— BEGIN Excerpt to read —

Progressive Party MP Vigdís Hauksdóttir, who chairs the Alþingi parliament’s Budget Committee, and Independence Party MP Guðlaugur Þór Þórðarson, the committee’s first deputy chair, presented a report on Monday criticizing the re-privatization of the banks.
Private banks were overtaken by the Icelandic state after the banking collapse in October 2008. The post-crisis government, the Social Democrat-Left-Green coalition, which took power in January 2009, had the banks privatized, or restored, again.
In the report, it is maintained that former Finance Minister Steingrímur J. Sigfússon of the Left-Green Movement, other officials, and experts had decided to hand two new banks over to the creditors of the collapsed banks in 2009, Nútíminn explains.
In doing so, the state treasury took a risk worth ISK 296 billion (USD 2.4 billion, EUR 2.1 billion) for the sake of appeasing the creditors, the report states.
It has not been revealed who is the author of the report. Vigdís and Guðlaugur paid ISK 90,000 (USD 787, EUR 700) out of their own pockets to have it made, as it was not an official Budget Committee project.

— END Excerpt to read —

## [Problem description]
Copy the passage on Iceland's bank privatization, starting at the words "Private banks were" and stopping after "Budget Committee project.", and swap "creditors" for "lenders" each time it appears. The lines after this come from a separate source.

— BEGIN Dataset excerpt —

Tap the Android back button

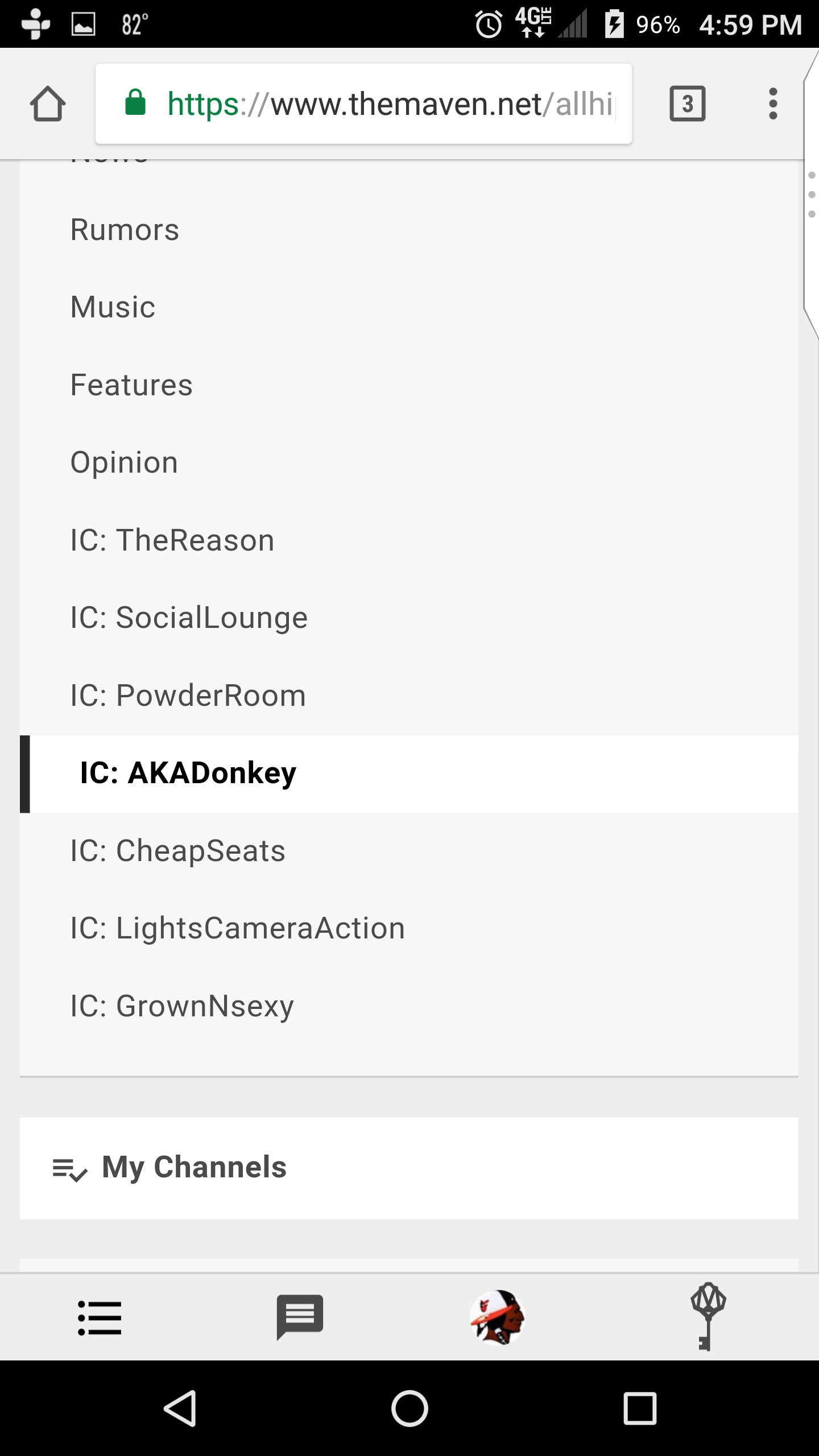coord(180,1409)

— END Dataset excerpt —

## [Expected answer]
Private banks were overtaken by the Icelandic state after the banking collapse in October 2008. The post-crisis government, the Social Democrat-Left-Green coalition, which took power in January 2009, had the banks privatized, or restored, again.
In the report, it is maintained that former Finance Minister Steingrímur J. Sigfússon of the Left-Green Movement, other officials, and experts had decided to hand two new banks over to the lenders of the collapsed banks in 2009, Nútíminn explains.
In doing so, the state treasury took a risk worth ISK 296 billion (USD 2.4 billion, EUR 2.1 billion) for the sake of appeasing the lenders, the report states.
It has not been revealed who is the author of the report. Vigdís and Guðlaugur paid ISK 90,000 (USD 787, EUR 700) out of their own pockets to have it made, as it was not an official Budget Committee project.